How we built the infrastructure to handle enterprise-scale event logs with sub-second query times.
Process mining is computationally expensive. Discovering process models from event logs, checking conformance, computing variant frequencies — these operations touch every event in the dataset. At enterprise scale, that means millions of events.
Here's how we built Sancalana's infrastructure to handle it.

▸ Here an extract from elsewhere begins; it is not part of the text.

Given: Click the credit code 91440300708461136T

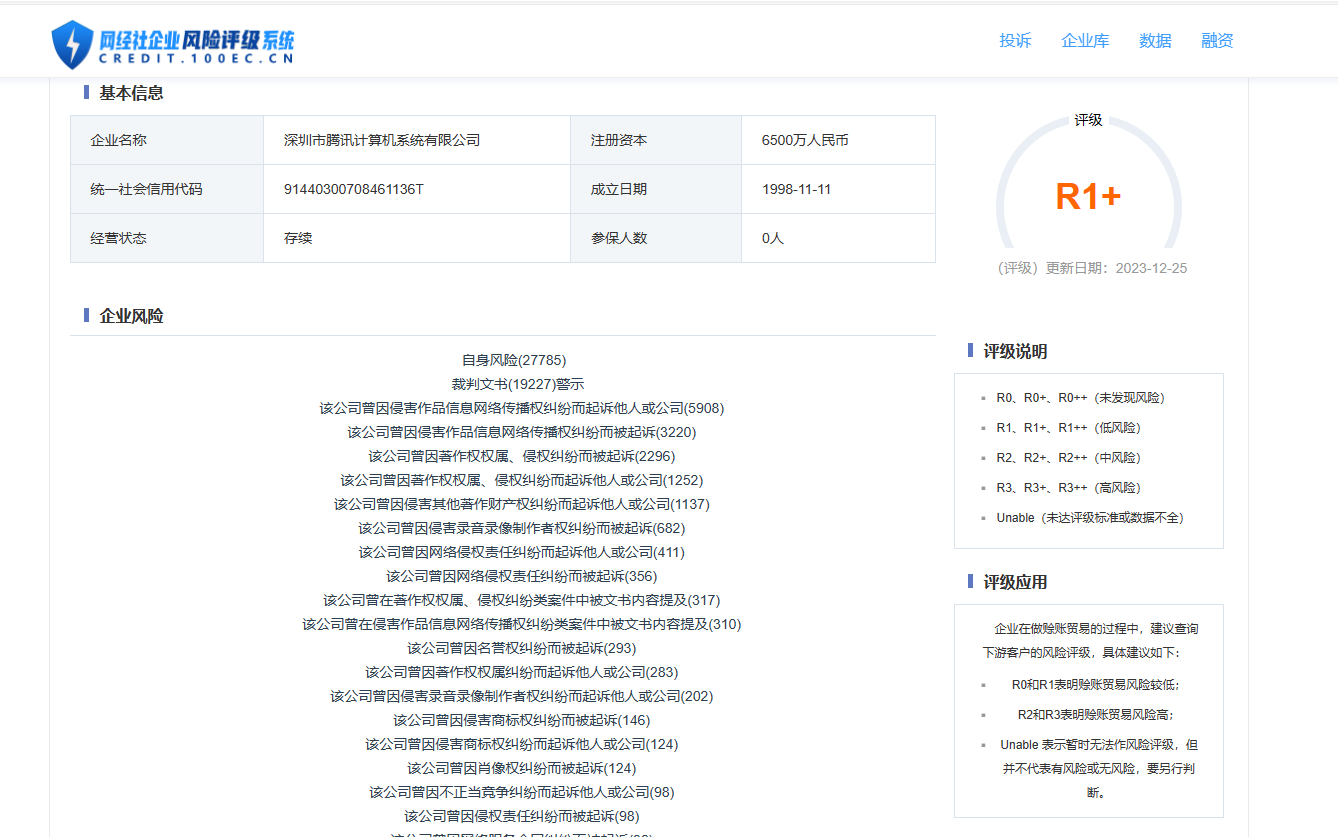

Our system splits into three layers: ingestion, computation, and serving.
System Architecture
==========================================
Event Sources
(CSV, DB, Warehouse, API)
|
v
+------------------+
| Ingestion | Parse, validate, normalize
| Pipeline | Schema detection
+------------------+ Deduplication
|
v
+------------------+
| Event Store | Column-oriented storage
| (Partitioned) | Partitioned by case ID
+------------------+ Compressed, indexed
|
v
+------------------+
| Compute Layer | Process discovery algorithms
| (On-demand) | Conformance checking
+------------------+ Variant clustering
|
v
+------------------+
| Serving Layer | Pre-computed models
| (Cached) | Real-time queries
+------------------+ Dashboard API
Event logs come in messy. Different formats, inconsistent timestamps, duplicate events, missing case IDs. Our ingestion pipeline handles all of this:
Ingestion Pipeline
==========================================
Raw Upload (CSV/XES/Parquet/API)
|
v
[Format Detection]
|
v
[Schema Mapping] case_id, activity, timestamp
| + optional attributes
v
[Validation] Missing fields? Invalid dates?
| Out-of-order events?
v
[Normalization] UTC timestamps, consistent
| activity names, dedup
v
[Partitioning] Partition by case_id hash
| Sort by timestamp within case
v
[Event Store] Ready for computation
This pipeline processes ~50,000 events per second on a single node. For large uploads (100M+ events), we shard across multiple nodes.
The Alpha Miner, Heuristic Miner, and Inductive Miner algorithms all have different computational profiles. We benchmark them:
Algorithm Performance (10M events, 50K cases)
==========================================
Alpha Miner #### 3.2s
Heuristic Miner ######## 7.8s
Inductive Miner ############## 14.1s
Fuzzy Miner ###### 5.9s
0s 5s 10s 15s 20s
The Inductive Miner produces the cleanest models but is the slowest. We run it in the background and show Heuristic Miner results first, then upgrade the model when the Inductive Miner finishes.
For interactive exploration (filtering, drilling down, variant analysis), sub-second response is non-negotiable. Our approach:
Query Path
==========================================
User interaction (filter, click, drill-down)
|
v
[Query Planner]
|
+----+----+
| |
v v
[Cache] [Compute]
< 50ms < 2s
| |
+----+----+
|
v
[Result Merge + Render]
We pre-compute the most common query patterns (variant frequencies, bottleneck durations, case counts by status) and cache them. For ad-hoc queries, we compute on demand but still target < 2 seconds.
Column-oriented storage matters. Process mining queries scan specific columns (activity, timestamp) across all events. Row-oriented storage is 10-20x slower for these patterns.
Partition by case, not time. Most queries filter by case attributes or need complete case histories. Partitioning by case ID hash keeps all events for a case co-located.
Pre-compute aggressively. The process model itself changes rarely (only when new data arrives). Compute it once, cache it, serve it fast.
Show fast results first. Users prefer seeing a rough model in 3 seconds over waiting 15 seconds for a perfect one. Progressive refinement beats blocking computation.